Bien sûr, un choc ramènera Rémy à une forme de conscience après avoir touché le fond. Il faut toujours le pire pour dessiller les yeux. Que s’est-il passé ? Peut-il revenir vers les siens ?
«J’ai cinquante ans. Je suis seul. Abandonné. En sursis. Carole est chez Manon ; Alexandre, chez Victor. Et Élisabeth Poignard passe des tests psychiatriques. On veut aussi m’en faire subir. Mes propos ont paru tout aussi incohérents que les siens. Je n’aurais jamais dû mentionner Gyyneth. Le rêve est pourtant rompu. Décapité.» (p.205)
L’écriture se situe au coeur de l’œuvre de Bertrand Gervais.
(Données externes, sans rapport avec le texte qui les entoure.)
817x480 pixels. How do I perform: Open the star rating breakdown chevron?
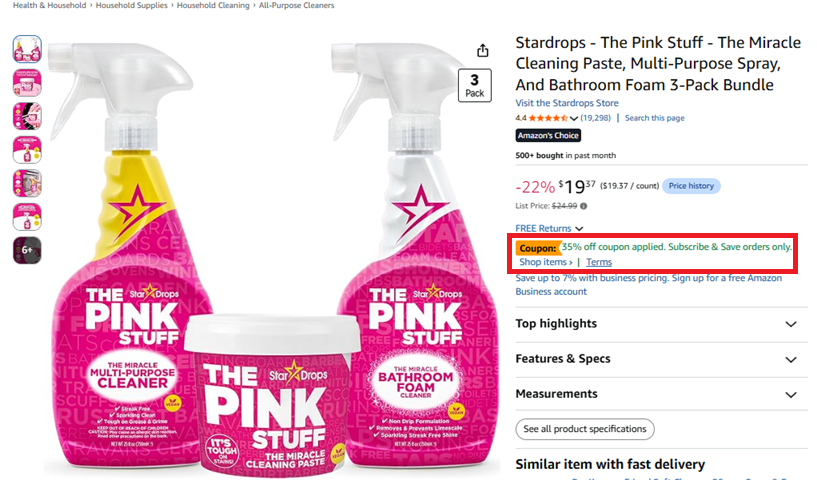click(x=574, y=118)
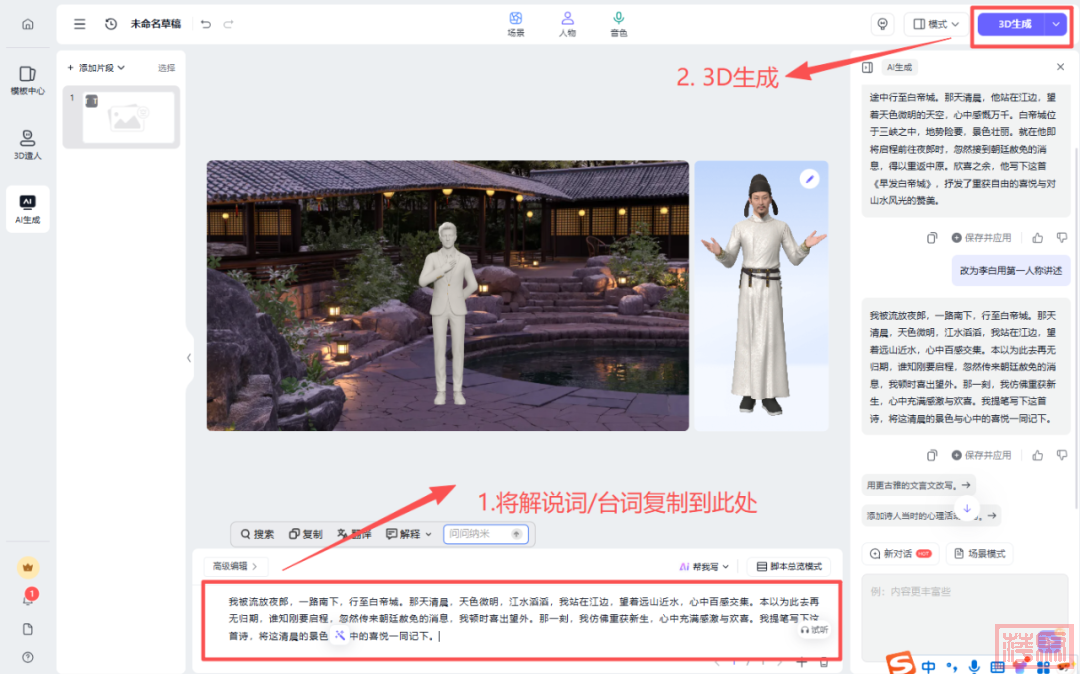Expand the 添加片段 dropdown
The image size is (1080, 674).
(96, 68)
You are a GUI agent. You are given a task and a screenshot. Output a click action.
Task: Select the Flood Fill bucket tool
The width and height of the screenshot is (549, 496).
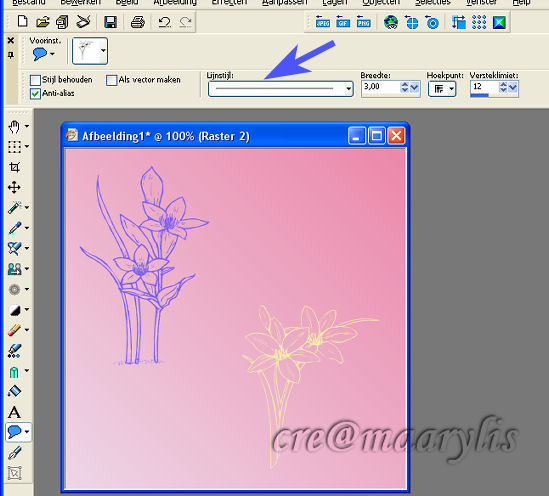(14, 391)
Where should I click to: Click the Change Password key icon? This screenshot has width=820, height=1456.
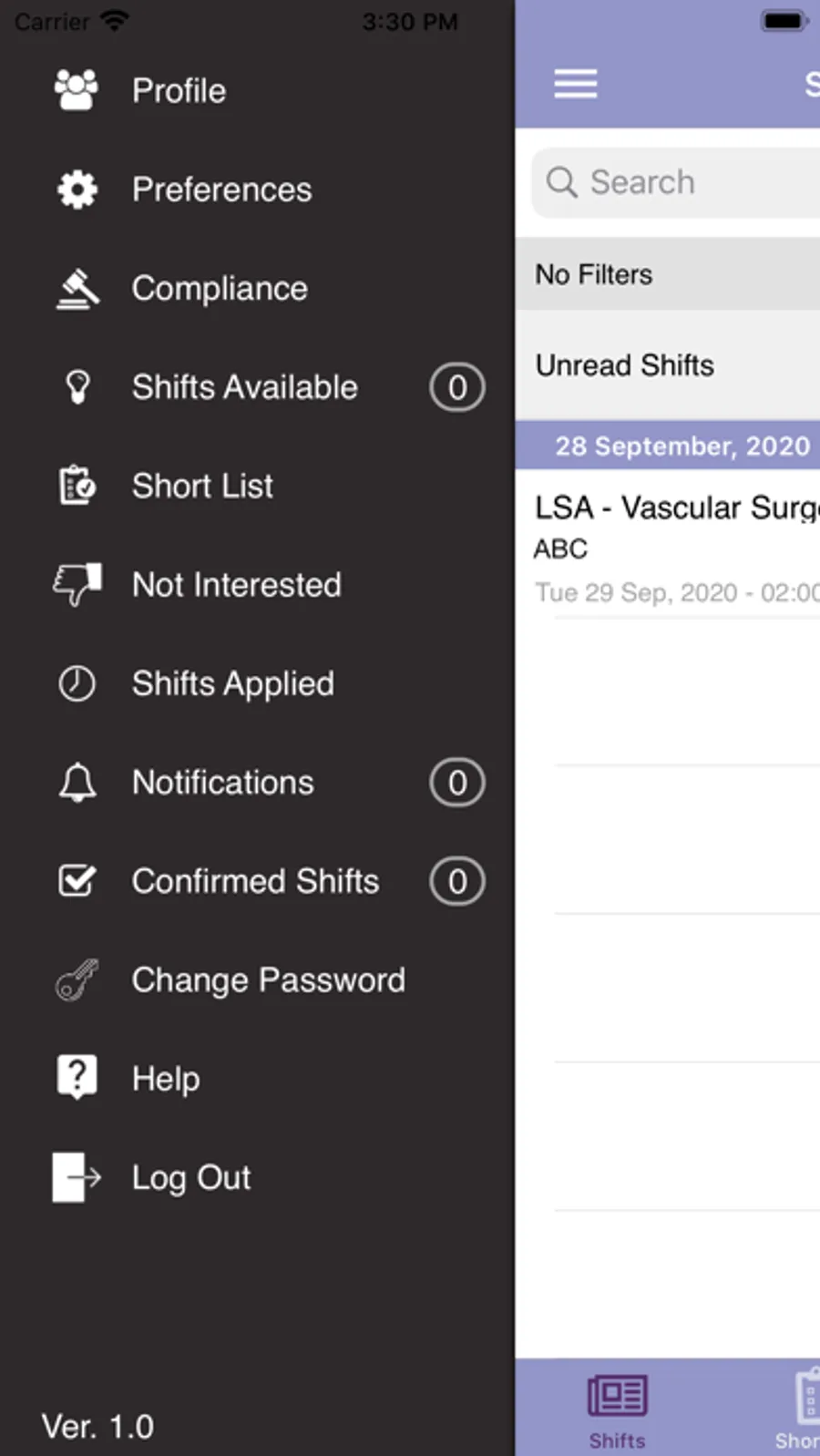pos(77,980)
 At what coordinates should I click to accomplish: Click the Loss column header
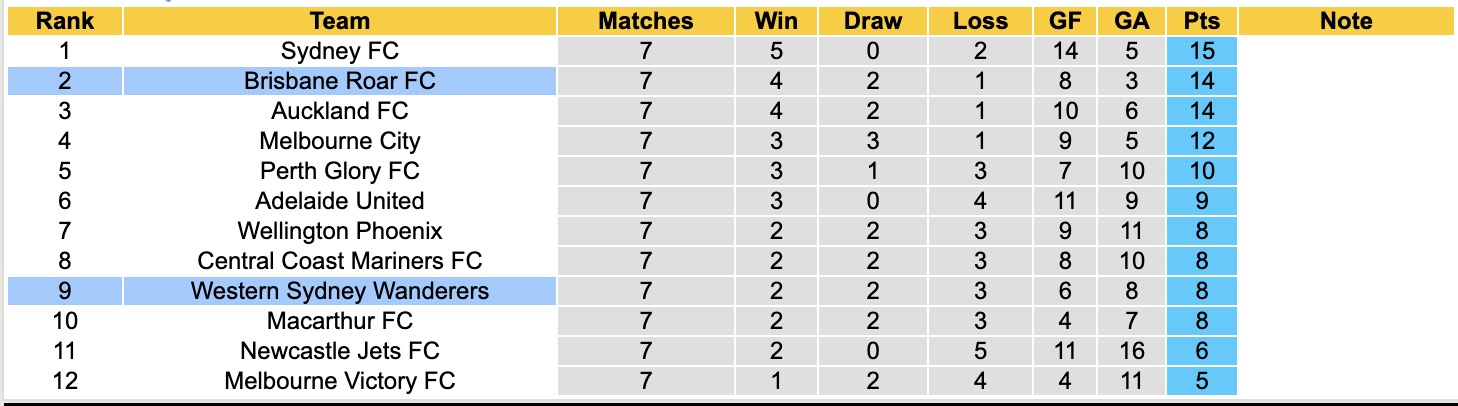(979, 21)
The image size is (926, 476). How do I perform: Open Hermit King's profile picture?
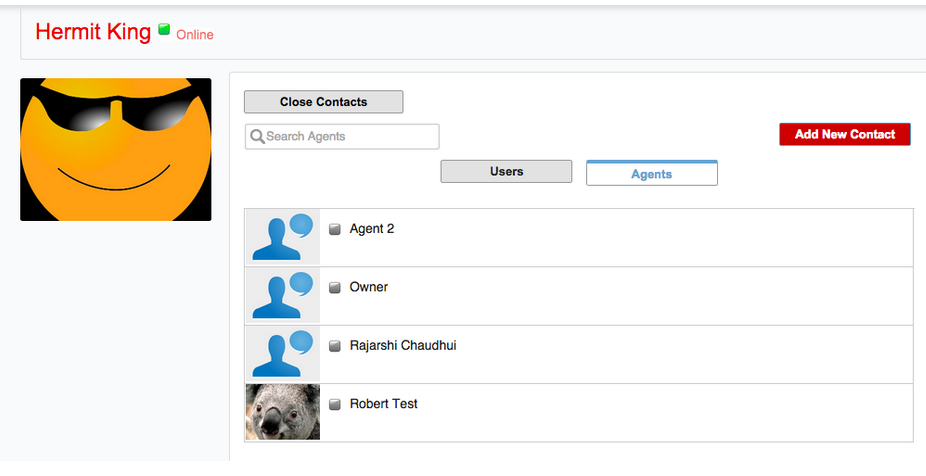click(116, 149)
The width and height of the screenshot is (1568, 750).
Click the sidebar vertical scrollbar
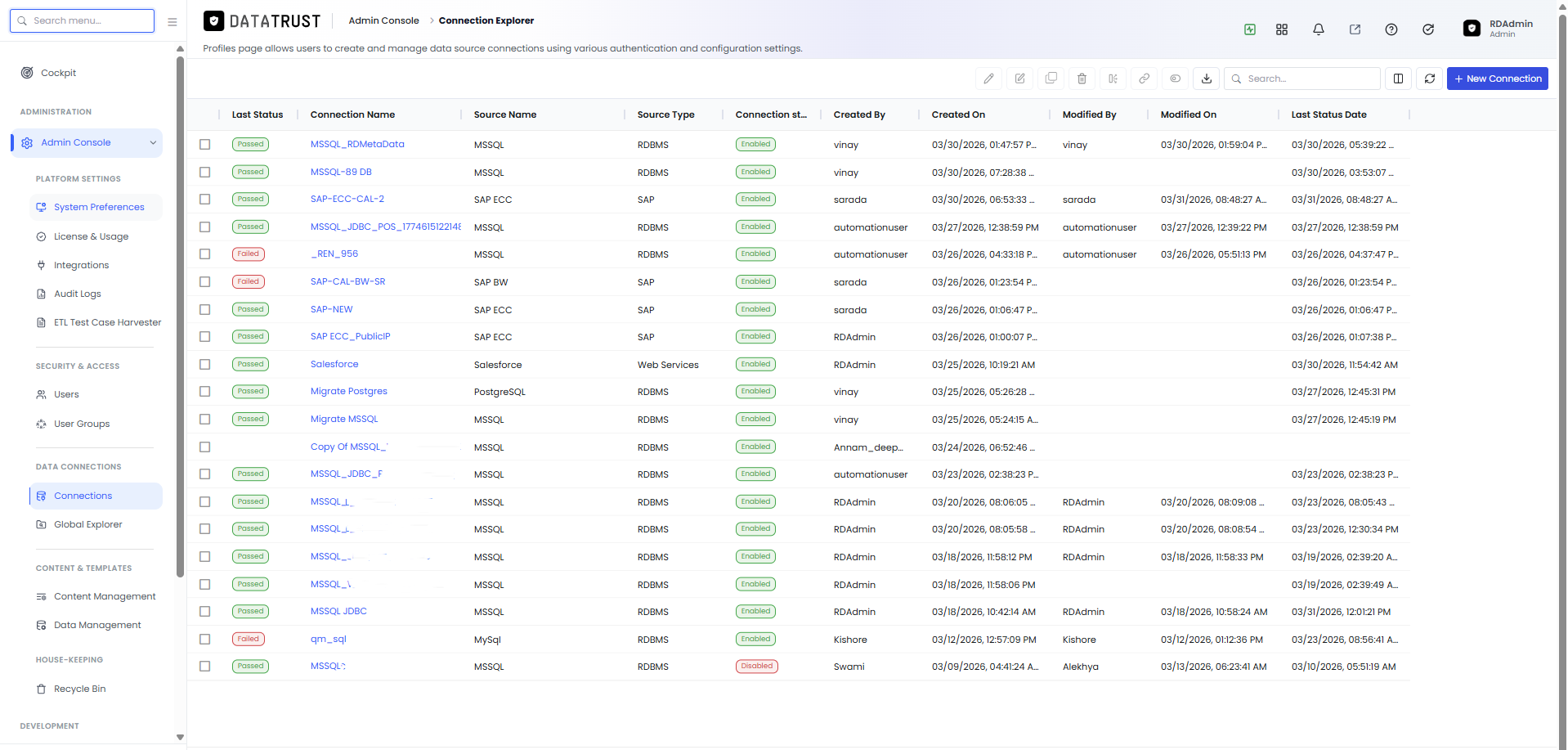[180, 317]
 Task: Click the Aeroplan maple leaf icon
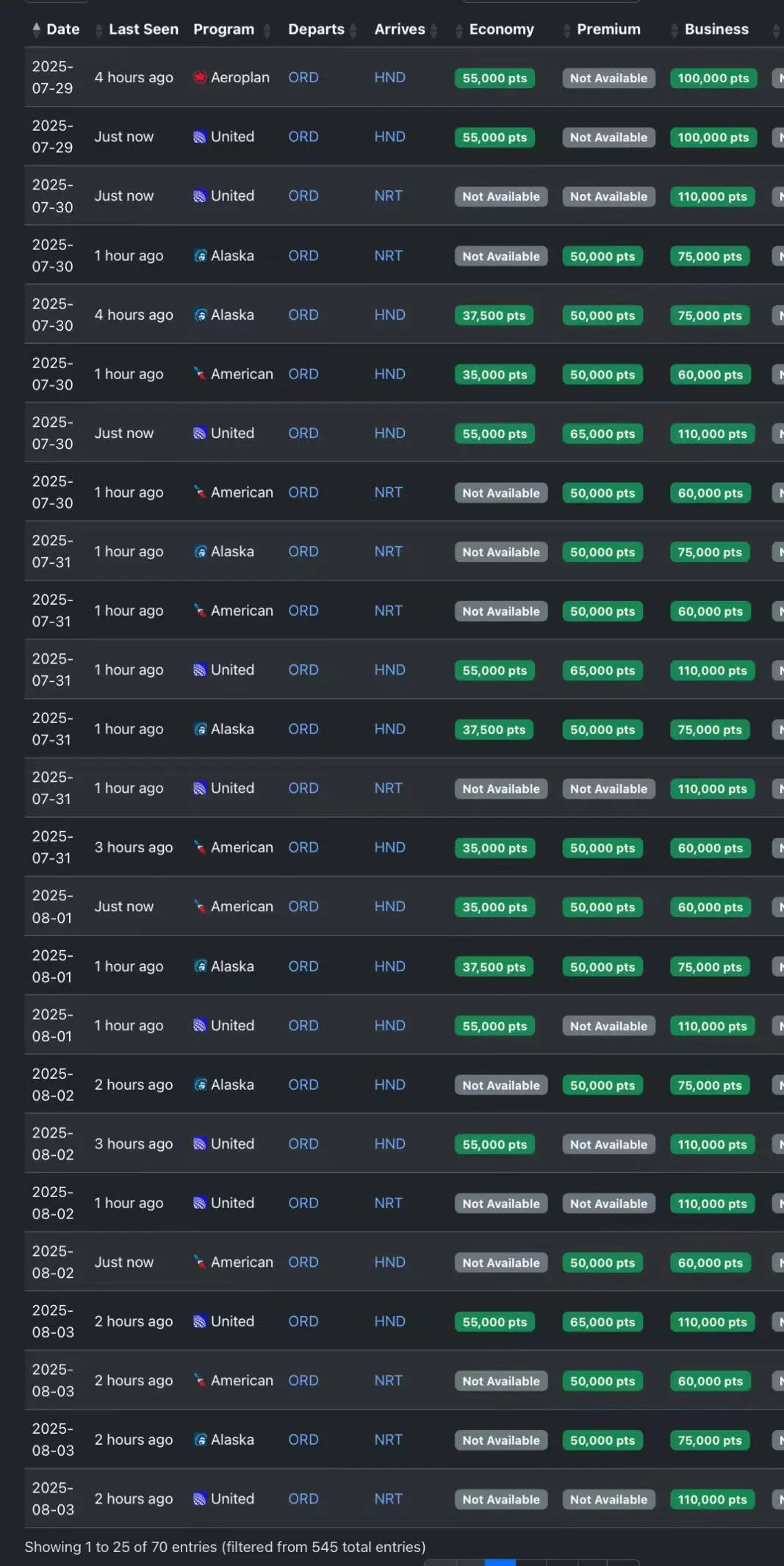[200, 77]
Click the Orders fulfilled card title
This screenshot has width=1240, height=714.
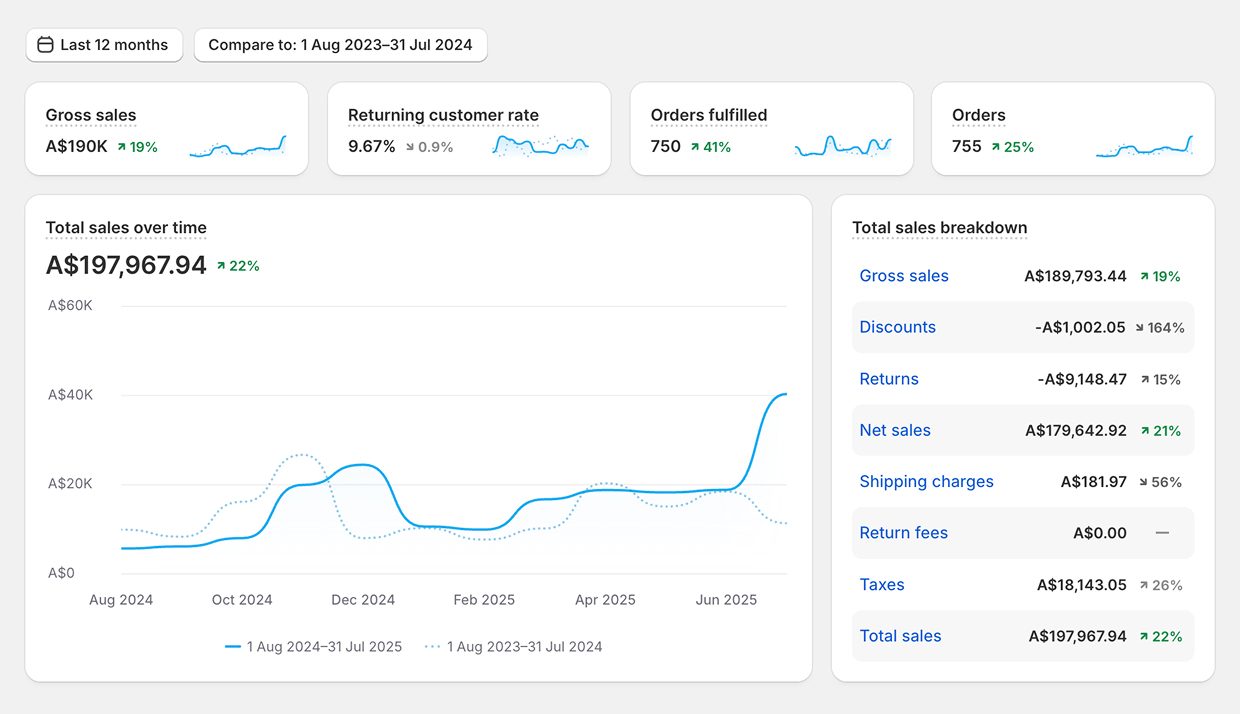click(x=709, y=115)
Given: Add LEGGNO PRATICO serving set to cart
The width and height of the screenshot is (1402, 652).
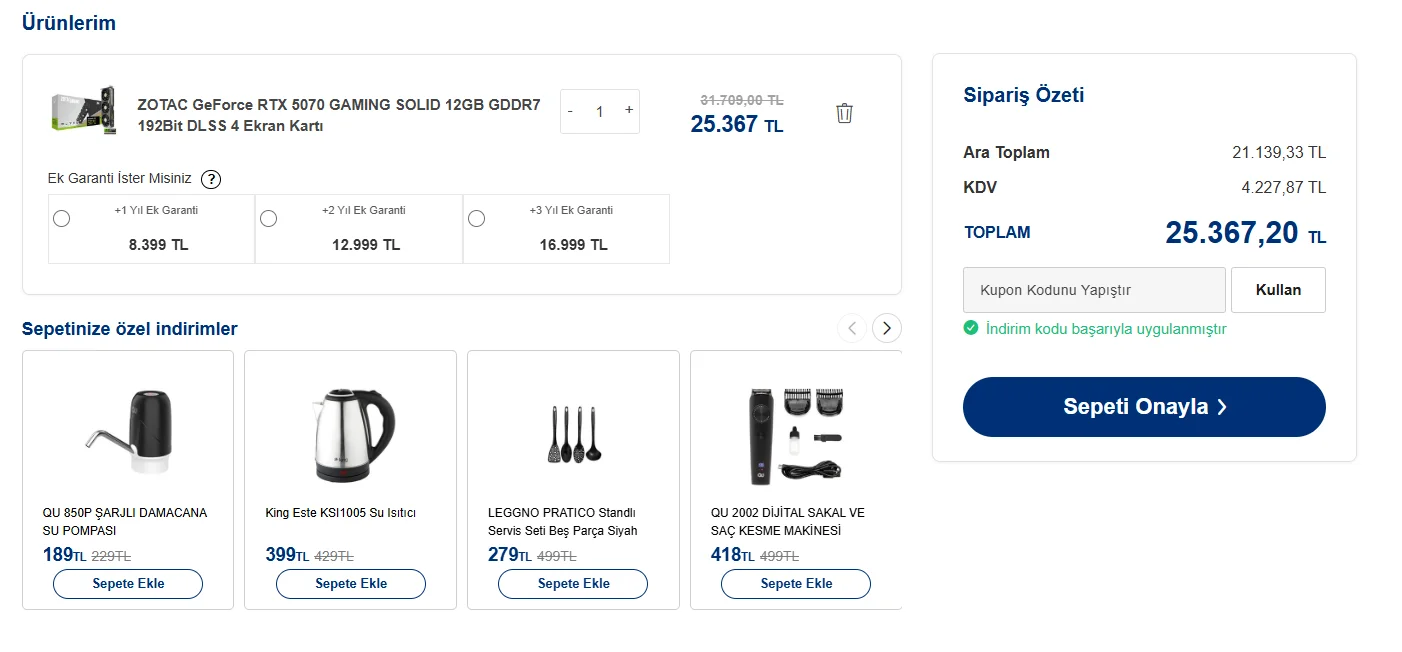Looking at the screenshot, I should pyautogui.click(x=573, y=584).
Elle en est le moteur pour ainsi dire. Mais les muses, parfois, peuvent devenir des sirènes qui aspirent l’écrivain vers les ténèbres.
Le lecteur en sort de ce roman avec soulagement presque. Parce que la descente aux enfers de Rémy est déboussolante. Rien à voir avec la fable de «L’île des pas perdus» et les deux romans qui ont donné une suite pleine de fantaisie et de surprises.

«Comme dans un film des frères Cohen» de Bertrand Gervais est paru chez XYZ Éditeur.